Lui : - Et comment ! Je me sentirais utile. Je serais un fragment de matériau pour ce gisement d’emplois payés au lance-pierre.

Elle : - Il est un peu noir ton humour, Papy.

Lui : - C’est mon petit canot de sauvetage, pour ne pas sombrer.
Tiens, j’ai une idée. A Sciences Po, tu devrais proposer de remplacer les statistiques d’espérance de vie par celles de désespérance de survie. Ça collerait mieux à la réalité.

Elle : - Dans le genre pessimiste, tu serais pas un peu anticapitaliste sur les bords ?

Lui : - Passe ton master d’abord, je te répondrai après.

Elle : - C’est vrai qu’un master, ça peut être un plus pour bosser chez Mc Do.

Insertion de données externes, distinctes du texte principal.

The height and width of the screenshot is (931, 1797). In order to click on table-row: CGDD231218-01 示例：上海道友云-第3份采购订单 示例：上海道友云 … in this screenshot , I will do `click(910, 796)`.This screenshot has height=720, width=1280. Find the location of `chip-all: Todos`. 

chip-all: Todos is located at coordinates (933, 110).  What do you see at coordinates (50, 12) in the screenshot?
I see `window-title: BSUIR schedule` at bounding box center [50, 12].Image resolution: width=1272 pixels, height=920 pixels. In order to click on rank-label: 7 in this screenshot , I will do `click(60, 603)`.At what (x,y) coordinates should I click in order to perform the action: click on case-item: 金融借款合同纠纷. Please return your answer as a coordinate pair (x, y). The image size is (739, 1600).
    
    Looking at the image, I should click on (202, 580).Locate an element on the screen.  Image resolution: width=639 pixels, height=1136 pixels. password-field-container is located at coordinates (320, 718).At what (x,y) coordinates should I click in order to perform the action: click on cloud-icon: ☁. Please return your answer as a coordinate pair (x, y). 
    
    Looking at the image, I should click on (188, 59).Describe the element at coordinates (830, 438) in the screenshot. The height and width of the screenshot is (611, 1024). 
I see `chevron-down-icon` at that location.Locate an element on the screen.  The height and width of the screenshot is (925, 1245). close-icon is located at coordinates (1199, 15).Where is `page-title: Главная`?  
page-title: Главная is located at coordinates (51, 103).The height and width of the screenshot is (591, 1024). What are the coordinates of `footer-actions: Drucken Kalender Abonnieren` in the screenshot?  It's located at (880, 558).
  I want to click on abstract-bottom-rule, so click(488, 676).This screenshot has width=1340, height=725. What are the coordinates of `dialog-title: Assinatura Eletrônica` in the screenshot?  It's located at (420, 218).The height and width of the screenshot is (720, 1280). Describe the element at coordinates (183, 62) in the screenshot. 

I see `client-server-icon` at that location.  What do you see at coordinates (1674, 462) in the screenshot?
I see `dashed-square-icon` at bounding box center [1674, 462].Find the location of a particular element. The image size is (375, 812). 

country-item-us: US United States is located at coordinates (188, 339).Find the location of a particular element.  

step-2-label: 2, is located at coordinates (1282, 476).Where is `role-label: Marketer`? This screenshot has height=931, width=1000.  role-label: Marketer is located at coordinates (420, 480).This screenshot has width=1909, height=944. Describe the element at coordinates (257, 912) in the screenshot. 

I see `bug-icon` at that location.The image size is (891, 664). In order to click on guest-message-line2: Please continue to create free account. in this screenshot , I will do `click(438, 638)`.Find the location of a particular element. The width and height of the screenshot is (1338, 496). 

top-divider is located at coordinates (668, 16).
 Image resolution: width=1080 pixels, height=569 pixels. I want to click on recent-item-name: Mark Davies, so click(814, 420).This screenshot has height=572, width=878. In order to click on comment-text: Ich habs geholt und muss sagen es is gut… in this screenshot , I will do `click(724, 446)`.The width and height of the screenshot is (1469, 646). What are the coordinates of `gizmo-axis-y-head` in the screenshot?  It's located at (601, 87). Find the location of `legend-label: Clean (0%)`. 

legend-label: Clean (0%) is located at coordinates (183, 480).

Lui : - Master, ça rime avec manager. Tu feras trimer des immigrés en cuisine. On dira ce qu’on voudra, les jeunes sont encore pleins de rêves de réussite qui brillent dans leurs yeux.

Elle : - Je t’arrête, Papy. Pour moi, « Exploiter ou être exploité, telle est la question ».

Lui : - Il doit bien y avoir un moyen d’échapper à ce dilemme, en faisant les deux à la fois. DRH par exemple...

Elle : - J’ai pas envie d’essayer. Il faut en finir avec l’exploitation.

Lui : - Carrément ! C’est un beau et vaste programme.
Je repense à une chose. Quand tu étais en maternelle et en CP, tu as reçu plein de bons points. J’espère que tu les as gardés. Tu pourrais les faire valider pour ta future et très éventuelle retraite.

Elle : - C’est une idée qui plairait à Blanquer. Il serait fichu de l’intégrer à sa réforme.

Lui : - Oui, ça contribuerait à la création d’une start-up nation composée exclusivement d’auto-entrepreneurs. Des individus en concurrence, gagnant et perdant des points sans arrêt, de la naissance jusqu’à la mort.

Elle : - Tu évoques un cauchemar orwellien qui prend déjà consistance. Je pars retrouver mes amis. On va pas laisser la chose se faire, Papy.

Lui : - Tu serais pas un peu anticapitaliste, finalement ? En tout cas, bon courage et bon vent pour cette navigation difficile.